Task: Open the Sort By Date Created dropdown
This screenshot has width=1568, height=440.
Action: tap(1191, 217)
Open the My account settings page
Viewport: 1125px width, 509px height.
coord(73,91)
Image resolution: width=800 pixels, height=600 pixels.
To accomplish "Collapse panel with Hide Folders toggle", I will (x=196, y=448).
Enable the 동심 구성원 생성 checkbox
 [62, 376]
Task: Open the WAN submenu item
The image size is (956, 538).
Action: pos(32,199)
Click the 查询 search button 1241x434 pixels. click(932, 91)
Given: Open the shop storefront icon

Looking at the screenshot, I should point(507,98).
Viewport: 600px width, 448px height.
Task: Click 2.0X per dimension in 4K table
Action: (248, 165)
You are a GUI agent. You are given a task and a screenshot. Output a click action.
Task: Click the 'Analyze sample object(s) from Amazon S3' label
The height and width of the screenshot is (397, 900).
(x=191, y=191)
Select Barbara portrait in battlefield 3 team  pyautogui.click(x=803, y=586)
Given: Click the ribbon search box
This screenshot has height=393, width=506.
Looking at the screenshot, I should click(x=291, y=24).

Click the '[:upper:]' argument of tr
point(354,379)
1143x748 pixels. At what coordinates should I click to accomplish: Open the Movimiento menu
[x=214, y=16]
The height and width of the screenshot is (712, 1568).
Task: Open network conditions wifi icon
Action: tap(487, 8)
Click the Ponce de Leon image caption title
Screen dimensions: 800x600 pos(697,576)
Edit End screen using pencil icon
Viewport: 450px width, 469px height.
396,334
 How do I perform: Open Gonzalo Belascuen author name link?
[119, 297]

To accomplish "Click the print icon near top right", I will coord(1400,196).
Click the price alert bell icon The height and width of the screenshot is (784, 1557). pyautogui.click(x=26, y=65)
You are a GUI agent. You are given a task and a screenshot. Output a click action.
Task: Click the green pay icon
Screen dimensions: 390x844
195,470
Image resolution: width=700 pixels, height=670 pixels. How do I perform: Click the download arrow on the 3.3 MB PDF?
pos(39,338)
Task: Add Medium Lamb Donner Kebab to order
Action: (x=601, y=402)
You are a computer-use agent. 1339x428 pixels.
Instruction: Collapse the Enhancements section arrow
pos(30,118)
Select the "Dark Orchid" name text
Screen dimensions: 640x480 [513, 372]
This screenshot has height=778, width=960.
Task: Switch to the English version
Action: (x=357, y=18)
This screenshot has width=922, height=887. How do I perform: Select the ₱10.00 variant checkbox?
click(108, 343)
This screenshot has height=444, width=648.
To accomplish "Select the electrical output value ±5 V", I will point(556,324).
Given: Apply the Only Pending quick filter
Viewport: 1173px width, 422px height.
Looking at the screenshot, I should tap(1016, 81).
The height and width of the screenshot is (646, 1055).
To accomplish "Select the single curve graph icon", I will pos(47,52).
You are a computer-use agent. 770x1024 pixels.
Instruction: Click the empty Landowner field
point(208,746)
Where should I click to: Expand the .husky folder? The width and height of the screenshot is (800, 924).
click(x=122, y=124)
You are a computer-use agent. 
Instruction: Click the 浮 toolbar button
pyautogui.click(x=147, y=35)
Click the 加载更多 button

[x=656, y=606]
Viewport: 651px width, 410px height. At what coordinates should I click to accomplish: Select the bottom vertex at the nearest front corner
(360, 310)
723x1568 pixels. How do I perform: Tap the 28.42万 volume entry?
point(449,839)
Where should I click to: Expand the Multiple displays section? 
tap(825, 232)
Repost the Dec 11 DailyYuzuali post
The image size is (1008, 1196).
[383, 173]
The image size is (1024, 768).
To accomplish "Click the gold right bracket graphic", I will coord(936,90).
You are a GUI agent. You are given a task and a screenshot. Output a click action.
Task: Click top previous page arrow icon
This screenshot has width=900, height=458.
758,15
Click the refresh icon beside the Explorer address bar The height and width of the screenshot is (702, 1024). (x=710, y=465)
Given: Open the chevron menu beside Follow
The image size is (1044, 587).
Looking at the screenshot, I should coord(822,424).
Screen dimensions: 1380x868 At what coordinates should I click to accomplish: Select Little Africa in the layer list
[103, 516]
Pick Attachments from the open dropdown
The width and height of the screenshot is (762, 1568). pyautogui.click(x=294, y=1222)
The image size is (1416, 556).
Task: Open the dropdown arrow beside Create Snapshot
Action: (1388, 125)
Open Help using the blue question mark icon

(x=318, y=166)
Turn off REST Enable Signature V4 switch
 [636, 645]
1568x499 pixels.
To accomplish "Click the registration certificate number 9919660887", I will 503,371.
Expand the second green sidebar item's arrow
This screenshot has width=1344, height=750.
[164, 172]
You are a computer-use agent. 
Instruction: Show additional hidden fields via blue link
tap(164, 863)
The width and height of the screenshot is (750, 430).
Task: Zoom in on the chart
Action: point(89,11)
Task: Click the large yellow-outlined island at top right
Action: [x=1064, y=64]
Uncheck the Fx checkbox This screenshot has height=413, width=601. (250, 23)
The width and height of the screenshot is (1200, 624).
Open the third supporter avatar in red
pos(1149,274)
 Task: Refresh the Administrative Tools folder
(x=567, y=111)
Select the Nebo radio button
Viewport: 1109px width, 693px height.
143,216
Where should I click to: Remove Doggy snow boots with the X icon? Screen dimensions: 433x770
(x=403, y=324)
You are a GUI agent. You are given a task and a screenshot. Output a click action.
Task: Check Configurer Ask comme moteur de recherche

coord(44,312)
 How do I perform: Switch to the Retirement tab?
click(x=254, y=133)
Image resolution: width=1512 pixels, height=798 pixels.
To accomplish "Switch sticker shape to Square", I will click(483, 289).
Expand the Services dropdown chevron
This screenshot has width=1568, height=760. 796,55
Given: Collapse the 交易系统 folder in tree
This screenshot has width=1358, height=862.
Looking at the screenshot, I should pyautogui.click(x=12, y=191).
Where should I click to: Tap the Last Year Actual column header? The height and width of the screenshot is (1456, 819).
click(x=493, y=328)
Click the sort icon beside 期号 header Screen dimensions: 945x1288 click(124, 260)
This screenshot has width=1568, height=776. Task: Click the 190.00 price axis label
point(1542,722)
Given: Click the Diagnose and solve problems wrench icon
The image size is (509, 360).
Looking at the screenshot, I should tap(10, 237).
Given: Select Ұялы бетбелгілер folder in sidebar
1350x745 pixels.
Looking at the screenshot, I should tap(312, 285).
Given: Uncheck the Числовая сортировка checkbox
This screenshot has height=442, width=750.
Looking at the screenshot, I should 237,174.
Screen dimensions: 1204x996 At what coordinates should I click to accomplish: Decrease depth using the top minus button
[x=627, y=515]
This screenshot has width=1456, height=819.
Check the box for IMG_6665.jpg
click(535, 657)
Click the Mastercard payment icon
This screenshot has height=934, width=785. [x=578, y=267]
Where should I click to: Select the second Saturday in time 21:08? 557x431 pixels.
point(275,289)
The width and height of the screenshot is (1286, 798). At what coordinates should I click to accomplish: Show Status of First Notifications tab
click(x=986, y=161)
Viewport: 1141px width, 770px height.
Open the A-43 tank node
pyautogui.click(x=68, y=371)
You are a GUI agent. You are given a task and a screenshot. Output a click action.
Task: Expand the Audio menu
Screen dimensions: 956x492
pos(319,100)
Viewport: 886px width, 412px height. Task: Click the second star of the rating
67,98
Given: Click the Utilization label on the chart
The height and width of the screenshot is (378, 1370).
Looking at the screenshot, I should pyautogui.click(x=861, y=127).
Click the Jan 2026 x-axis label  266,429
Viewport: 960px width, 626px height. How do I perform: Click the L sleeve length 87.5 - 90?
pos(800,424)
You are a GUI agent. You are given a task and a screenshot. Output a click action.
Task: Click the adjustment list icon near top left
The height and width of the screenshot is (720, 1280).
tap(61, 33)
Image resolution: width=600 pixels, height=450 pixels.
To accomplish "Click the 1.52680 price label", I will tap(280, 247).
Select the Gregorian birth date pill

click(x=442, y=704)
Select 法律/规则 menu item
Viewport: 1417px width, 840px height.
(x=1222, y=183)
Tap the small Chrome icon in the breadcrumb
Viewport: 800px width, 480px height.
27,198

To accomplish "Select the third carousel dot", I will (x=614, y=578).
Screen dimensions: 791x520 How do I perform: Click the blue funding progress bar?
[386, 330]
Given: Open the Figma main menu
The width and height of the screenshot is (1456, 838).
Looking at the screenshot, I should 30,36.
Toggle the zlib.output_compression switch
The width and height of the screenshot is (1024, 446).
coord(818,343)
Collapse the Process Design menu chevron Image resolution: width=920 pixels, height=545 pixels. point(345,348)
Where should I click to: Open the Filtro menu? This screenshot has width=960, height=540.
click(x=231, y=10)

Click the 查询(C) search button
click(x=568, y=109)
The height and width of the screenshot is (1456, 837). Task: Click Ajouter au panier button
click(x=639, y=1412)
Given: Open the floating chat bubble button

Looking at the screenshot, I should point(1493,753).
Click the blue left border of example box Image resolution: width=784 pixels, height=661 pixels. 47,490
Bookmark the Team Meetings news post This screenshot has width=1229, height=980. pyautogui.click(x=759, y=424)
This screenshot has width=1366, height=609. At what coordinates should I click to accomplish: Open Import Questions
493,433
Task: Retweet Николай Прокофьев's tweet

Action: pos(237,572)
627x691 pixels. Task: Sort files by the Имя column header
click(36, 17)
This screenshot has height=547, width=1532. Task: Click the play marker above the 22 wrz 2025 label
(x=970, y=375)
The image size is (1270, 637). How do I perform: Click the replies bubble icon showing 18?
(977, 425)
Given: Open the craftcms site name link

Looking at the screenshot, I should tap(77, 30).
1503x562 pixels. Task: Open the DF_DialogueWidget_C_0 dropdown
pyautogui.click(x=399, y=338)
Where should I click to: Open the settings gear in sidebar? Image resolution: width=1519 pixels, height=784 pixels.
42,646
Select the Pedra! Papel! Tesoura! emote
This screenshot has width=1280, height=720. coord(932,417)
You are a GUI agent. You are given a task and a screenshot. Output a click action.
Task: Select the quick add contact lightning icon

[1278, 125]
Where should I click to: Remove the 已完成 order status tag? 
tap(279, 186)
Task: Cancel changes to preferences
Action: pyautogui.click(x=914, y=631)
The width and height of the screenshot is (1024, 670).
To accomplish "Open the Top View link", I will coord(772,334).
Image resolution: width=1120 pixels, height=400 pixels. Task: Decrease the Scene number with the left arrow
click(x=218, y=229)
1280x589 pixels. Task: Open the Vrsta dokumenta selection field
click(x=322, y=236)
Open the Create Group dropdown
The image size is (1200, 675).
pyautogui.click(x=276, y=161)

---------------

What is expected: Reply with one number only: the count of lines in the entries that contain "Uncheck".

Response: 2